### YOUR ASSIGNMENT
Once a line is found to contain "Select", copy it out of the listing.

### MATERIAL FOR THIS TASK
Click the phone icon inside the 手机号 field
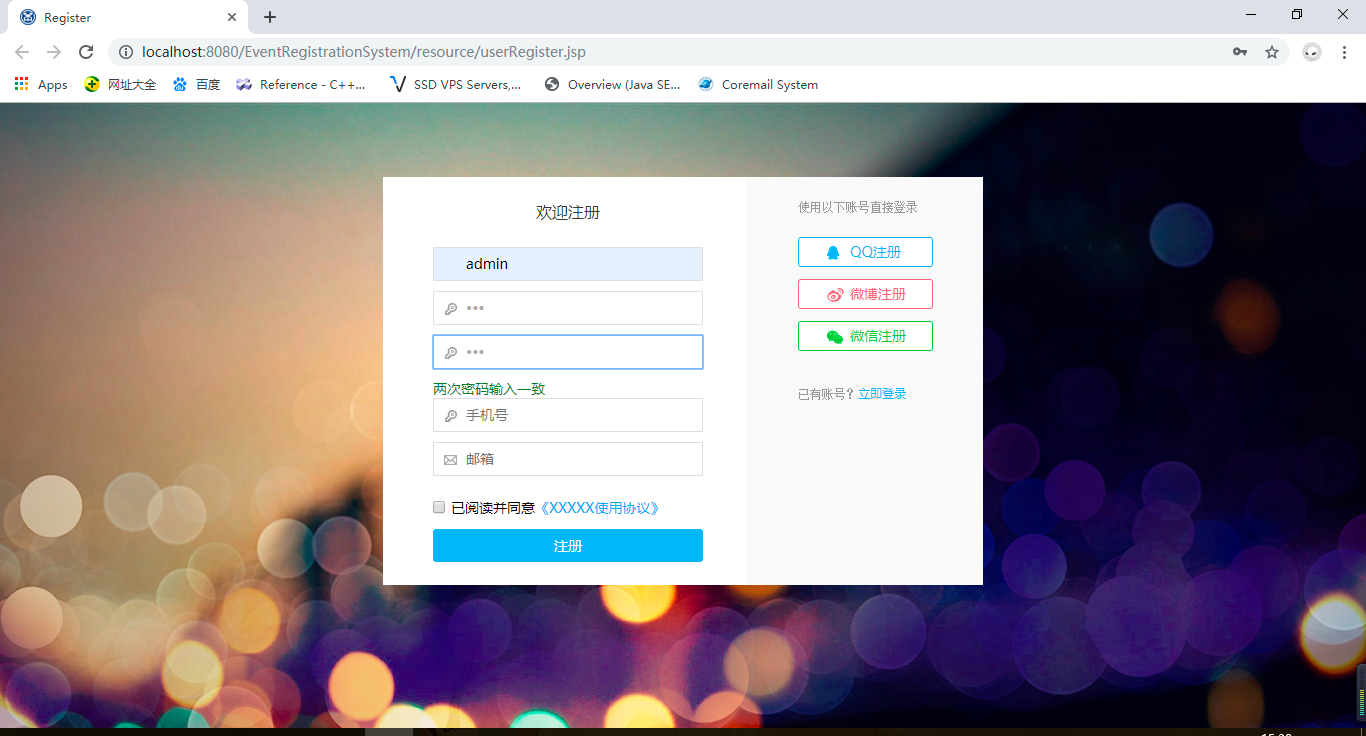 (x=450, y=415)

==

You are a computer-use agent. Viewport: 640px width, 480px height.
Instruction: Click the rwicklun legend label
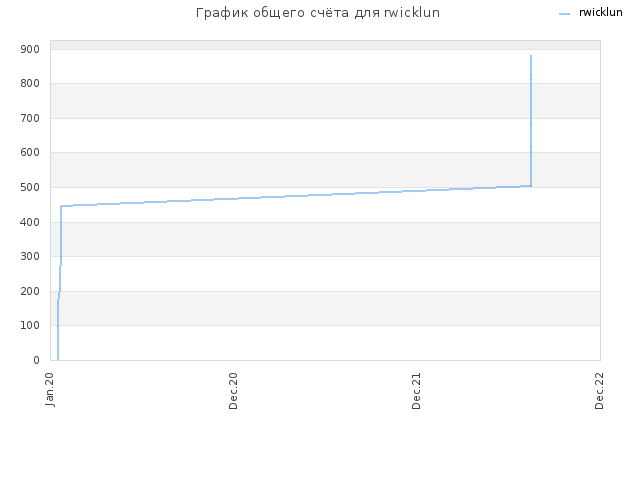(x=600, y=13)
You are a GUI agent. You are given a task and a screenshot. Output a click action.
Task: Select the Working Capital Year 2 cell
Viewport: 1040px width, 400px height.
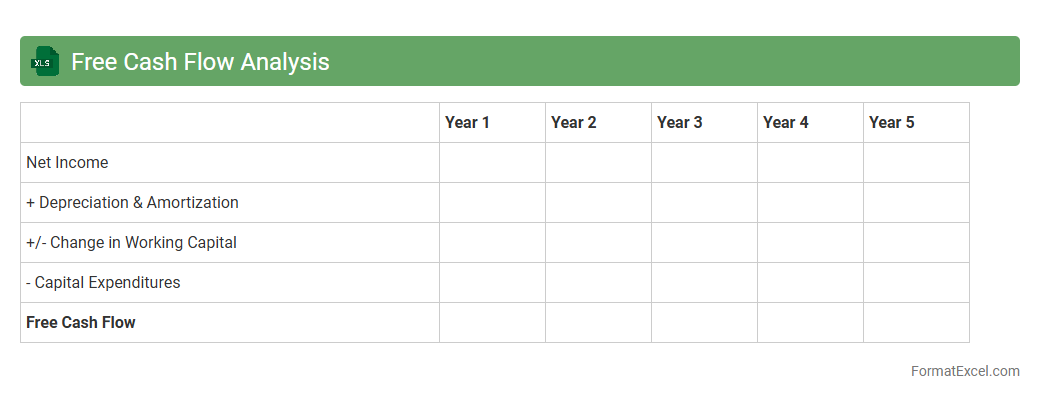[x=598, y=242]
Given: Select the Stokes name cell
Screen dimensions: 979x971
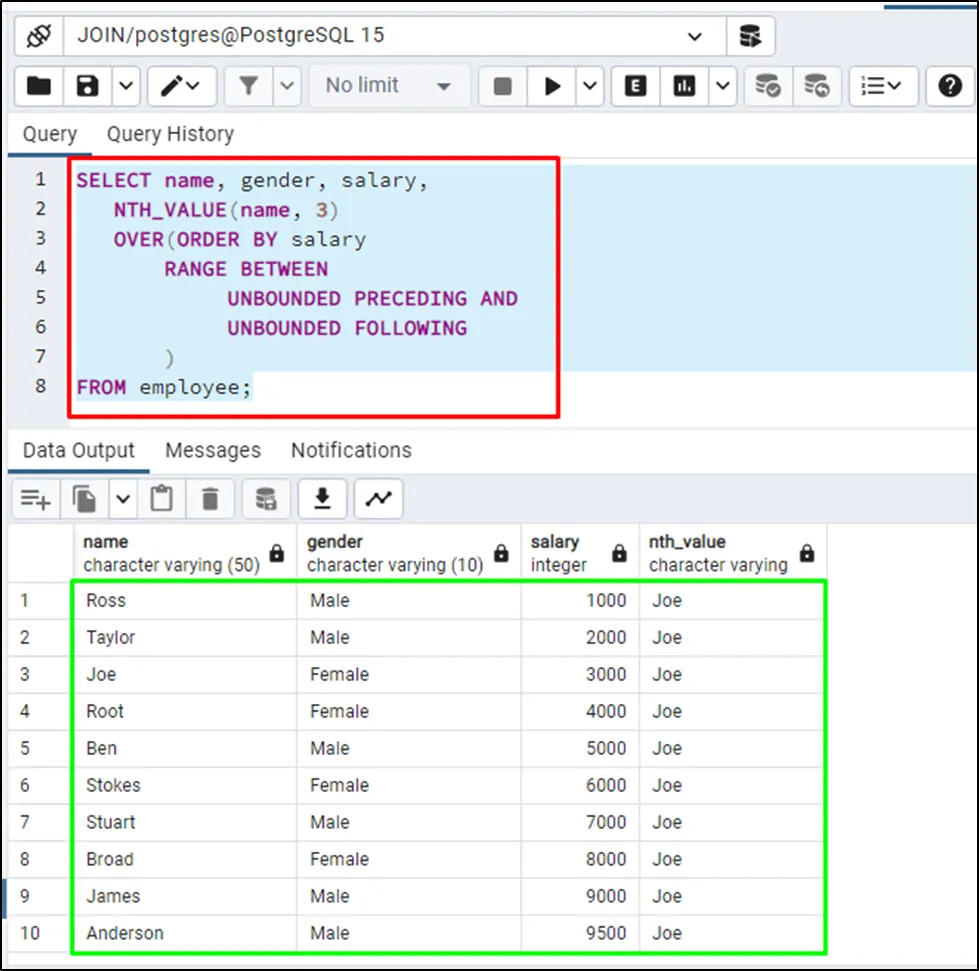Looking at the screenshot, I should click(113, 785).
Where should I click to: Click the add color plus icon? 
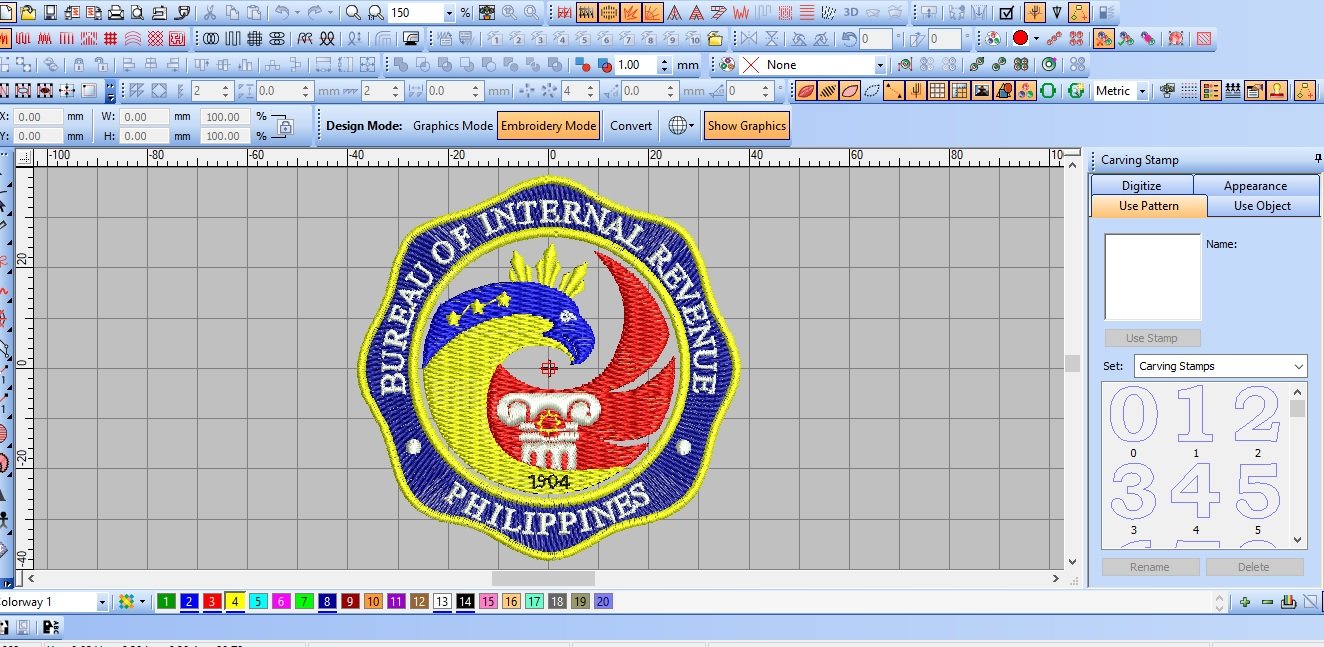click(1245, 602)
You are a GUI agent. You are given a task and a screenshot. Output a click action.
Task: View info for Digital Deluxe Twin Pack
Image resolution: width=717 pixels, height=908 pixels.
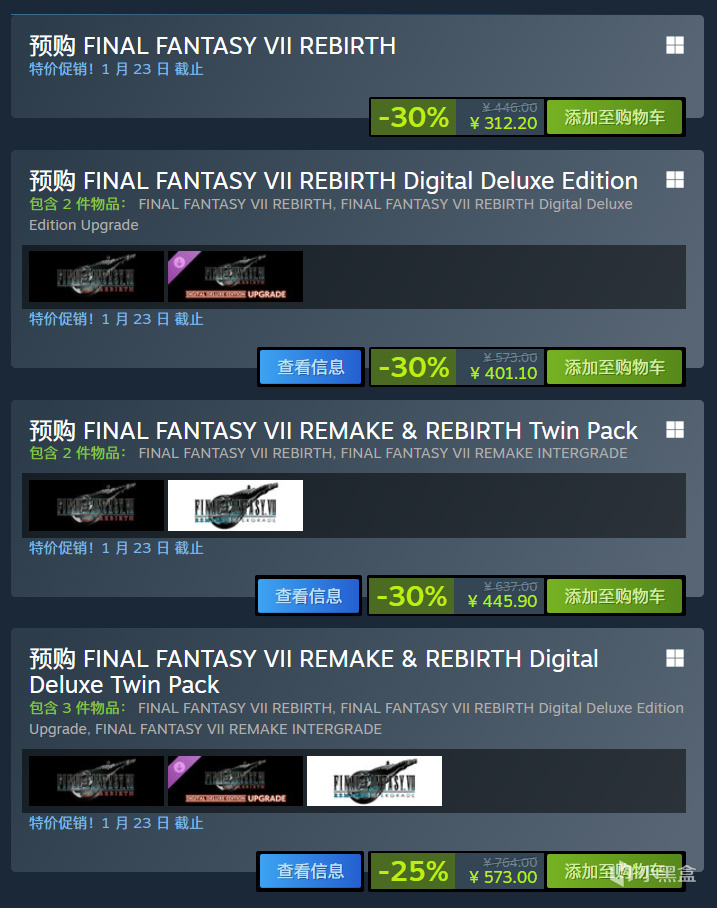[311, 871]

* * *

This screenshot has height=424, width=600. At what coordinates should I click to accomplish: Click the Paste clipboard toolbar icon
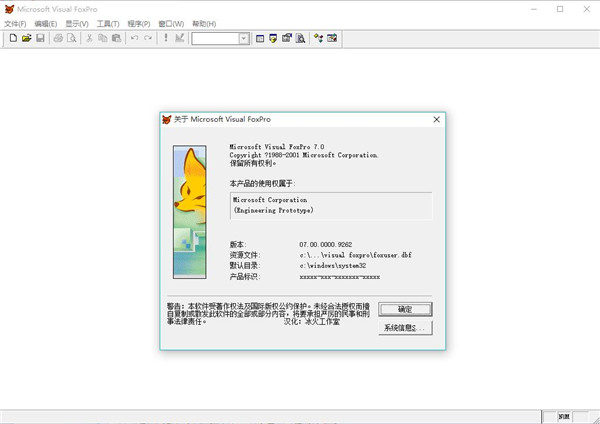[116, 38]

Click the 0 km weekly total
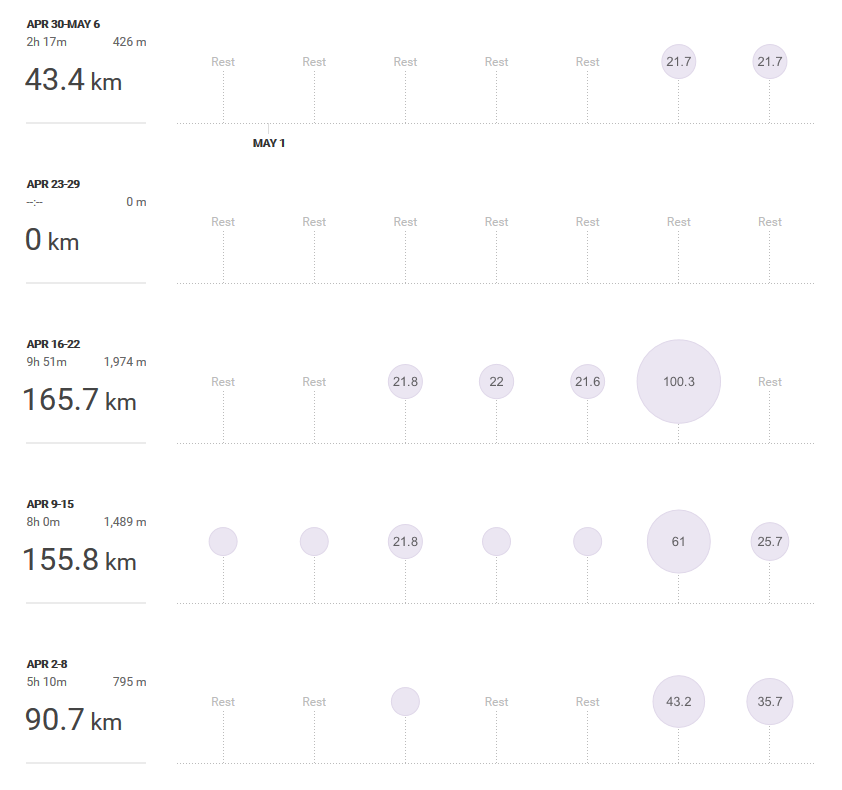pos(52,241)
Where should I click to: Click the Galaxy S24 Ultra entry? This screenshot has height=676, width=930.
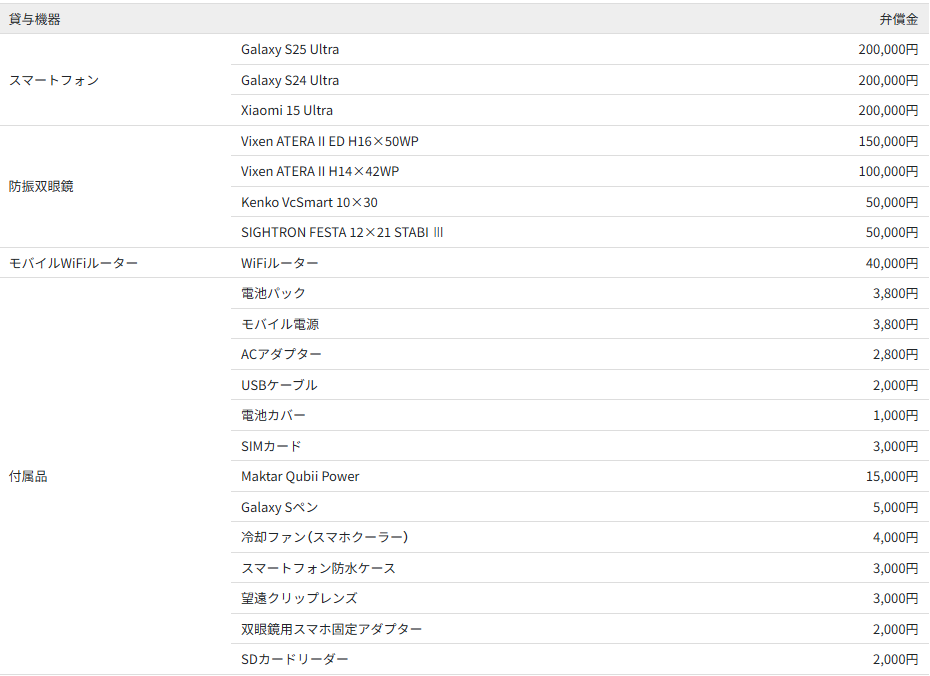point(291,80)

### REPLY TO THE TASK
Task: Select the Working Capital Year 2 cell
Given: Select the Stokes name cell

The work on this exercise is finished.